Triggering a Test Run
To initiate a new evaluation, send a POST request to the test execution endpoint. You must specify the model identifier and the dataset to be used.
Endpoint: POST /v1/tests/run
Input Parameters:
| Parameter | Type | Required | Description |
| :--- | :--- | :--- | :--- |
| model_id | string | Yes | The unique identifier of the model version to test. |
| suite_id | string | Yes | The ID of the predefined test suite to execute. |
| callback_url | string | No | A URL to receive a webhook notification once the test completes. |
Example Request:
{
"model_id": "ner-model-v2.4",
"suite_id": "production-validation-set",
"callback_url": "https://api.yourdomain.com/hooks/testing"
}
Retrieving Results
Once a Test Run has moved to a COMPLETED state, you can retrieve the Metric Report to analyze performance.
Endpoint: GET /v1/results/{run_id}
Example Response:
{
"run_id": "tr_987654321",
"status": "COMPLETED",
"summary": {
"accuracy": 0.942,
"latency_ms": 120,
"status": "PASS"
},
"detailed_metrics": [
{
"category": "edge-cases",
"score": 0.88,
"passed": true
}
]
}
Internal Components
While the majority of the Testing API is exposed via the public endpoints described above, the repository contains internal modules responsible for environment isolation and raw log processing.

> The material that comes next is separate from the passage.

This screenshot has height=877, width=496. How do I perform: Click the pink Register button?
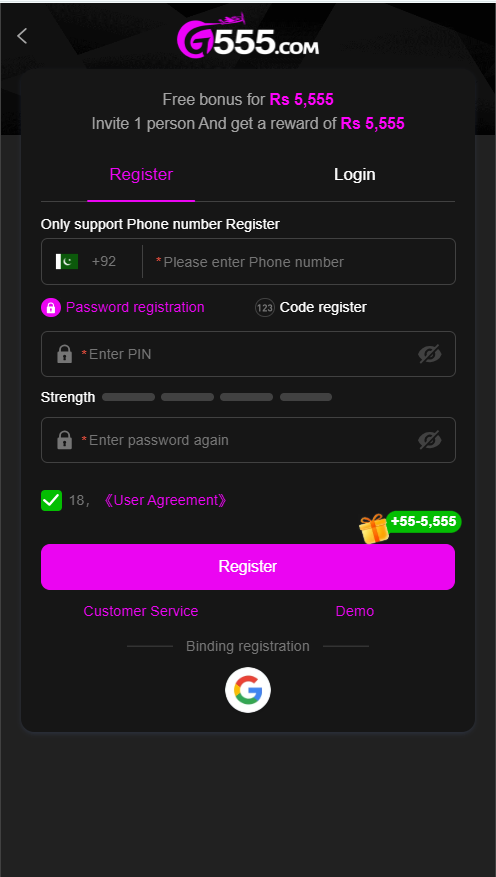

- Test Orchestrator (Internal): Handles the lifecycle of a test execution, from provisioning resources to cleanup.
- Result Parser (Internal): Normalizes output from various model types into the standardized JSON format used by the API.
Users do not interact with these components directly, but they are responsible for the consistency and reliability of the data returned by the public interface.